BARF: Reflex

Throughout this document, the term "primary source file" will be used to refer to the .reflex source file which is written by the user and is directly parsed by reflex.

Using Reflex From The Commandline

$ reflex -I path/to/targets/directory input.reflex -o desired/output/directory/

Format Of The Reflex Source File

Everything at the top of the file, above the %% delimiter, is the preamble. The preamble is where certain meta-properties are declared via directives:

It should be noted that the preamble for both reflex and trison are nearly identical in format -- the exception being the tool-specific directives such as %macro on the reflex side, and XXX (TODO: fill in later) on the trison side.

Below the %% delimiter is the scanner mode specification. The format is comprised of one or more scanner modes, each containing zero or more regex rules. Each scanner mode is essentially a unique mode of operation which dictates what regex rules can be accepted at any given time. When the scanner is in a particular scanner mode, only the regex rules specified within can be accepted. The generated scanner code will provide facilities for switching the current scanner mode at runtime.

Scanner modes are useful in separating modes of operation, such as scanning the body of a string literal, or ignoring everything except the closing delimiter of a block-style comment.

Each regex rule in each scanner mode must specify, for each target declared in the preamble, a segment of code known as a rule handler. This code will be executed when the corresponding regex has been successfully matched by the generated scanner.

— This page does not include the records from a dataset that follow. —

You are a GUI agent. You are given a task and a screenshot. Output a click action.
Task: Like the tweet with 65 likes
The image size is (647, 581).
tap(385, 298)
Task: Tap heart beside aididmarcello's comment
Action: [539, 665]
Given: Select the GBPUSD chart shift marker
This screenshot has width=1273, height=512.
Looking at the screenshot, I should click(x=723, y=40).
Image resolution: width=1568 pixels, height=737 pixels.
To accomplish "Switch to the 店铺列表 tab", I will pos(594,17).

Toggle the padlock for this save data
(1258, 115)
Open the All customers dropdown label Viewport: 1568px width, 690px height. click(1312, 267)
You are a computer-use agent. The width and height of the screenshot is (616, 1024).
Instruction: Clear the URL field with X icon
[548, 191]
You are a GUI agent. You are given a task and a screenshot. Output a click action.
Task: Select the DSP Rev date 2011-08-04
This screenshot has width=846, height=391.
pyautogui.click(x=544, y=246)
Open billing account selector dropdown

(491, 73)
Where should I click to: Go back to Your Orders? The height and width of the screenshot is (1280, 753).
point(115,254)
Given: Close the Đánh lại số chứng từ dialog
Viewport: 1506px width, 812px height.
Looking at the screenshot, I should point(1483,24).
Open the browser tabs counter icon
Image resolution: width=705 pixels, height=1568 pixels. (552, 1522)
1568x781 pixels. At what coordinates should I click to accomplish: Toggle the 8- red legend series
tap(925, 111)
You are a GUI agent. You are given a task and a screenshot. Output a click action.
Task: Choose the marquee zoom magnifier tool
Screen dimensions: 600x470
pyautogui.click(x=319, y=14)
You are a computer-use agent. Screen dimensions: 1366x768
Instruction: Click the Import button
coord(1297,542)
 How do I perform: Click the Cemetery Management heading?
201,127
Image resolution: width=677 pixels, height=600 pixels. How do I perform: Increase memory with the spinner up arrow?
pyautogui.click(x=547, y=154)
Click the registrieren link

// ///////////////////////////////////////////////////////////////////////////
// This particular example will recognize tokens from the regular language
// consisting of integers (sequences of decimal digits), whitespace (tabs, 
// newlines and spaces), operators (plusses and asterisks), and C-style block
// comments.  There are two scanner modes, one (%scanner_mode MAIN) for 
// recognizing the first three language elements mentioned, and the second
// (%scanner_mode BLOCK_COMMENT) for recognizing the last.
// ///////////////////////////////////////////////////////////////////////////

%targets cpp

%target.cpp.class_name AwesomeScanner
%target.cpp.header_filename "awesome.hpp"
%target.cpp.implementation_filename "awesome.cpp"
%target.cpp.bottom_of_implementation_file %{
int main (int argc, char **argv)
{
    AwesomeScanner scanner;
    while (!scanner.IsAtEndOfInput())
        scanner.Scan();
    return 0;
}
%}

%macro DIGIT ([0-9])
%macro INTEGER ({DIGIT}+)

%start_in_scanner_mode MAIN

%%

%scanner_mode MAIN
:
    ({INTEGER}) %target.cpp { std::cout << "integer" << std::endl; }
|
    ([\t\n ]) %target.cpp { std::cout << "whitespace" << std::endl; }
|
    ([*+]) %target.cpp { std::cout << "operator" << std::endl; }
|
    (\z) %target.cpp { std::cout << "EOF" << std::endl; return; }
|
    (/[*]) %target.cpp { ScannerMode(Mode::BLOCK_COMMENT); }
;

%scanner_mode BLOCK_COMMENT
:
    ([*]/) %target.cpp { std::cout << "block comment" << std::endl; ScannerMode(Mode::MAIN); }
|
    ([^*]+|[*]) %target.cpp { }
|
    (\z) %target.cpp { std::cout << "unterminated block comment" << std::endl; ScannerMode(Mode::MAIN); }
;

Using Targets

Using a particular target in a reflex scanner is straightforward. Add its identifier (e.g. cpp) to the %targets directive at the top of the source file. This will cause reflex to look for a targetspec file in the targets search path (TODO: make ref) corresponding to a the identifier specified, using a canonical form of reflex.XXX.targetspec where XXX is the target's identifier. The targetspec file defines the target-specific interaction between the primary source file and the generated code, which is produced using the codespec files it indicates.

Adding another target to the %targets directive will cause reflex to require that certain directives, as specified by the corresponding targetspec, are defined in the primary source file. The targetspec file mainly consists of specifications for "required" and "optional" directives. As expected, all "required" directives established by the targetspec must be present in the primary source file, or indicative error messages will be emitted.

The targetspec file will also require that the filename(s) of the output file(s) be specified.

%target.target_name.directive_name directive_value

Where target_name is the name of the target (e.g. cpp), directive_name is the targetspec-specified identifier for the particular directive, and directive_value is the value for the directive, of a type specified by the targetspec (see The Targetspec And Codespec Paradigm for details on these types). These directives go in the preamble of the primary source, so they are sensitive to newlines; there must not be a newline anywhere between the opening % and the beginning of directive_value.

In addition to adding the directive values required by the targetspec, you must also add code handlers for all regex rules, using the following form.

    (whatever regex) %target.XXX { code goes here }

These declarations are in the body of the primary source, so are not newline-sensitive. If rule handler code isn't present for each target for each regex, error messages will be emitted.

At this point, you should have enough working knowledge to use reflex to implement a scanner using the target of your choice.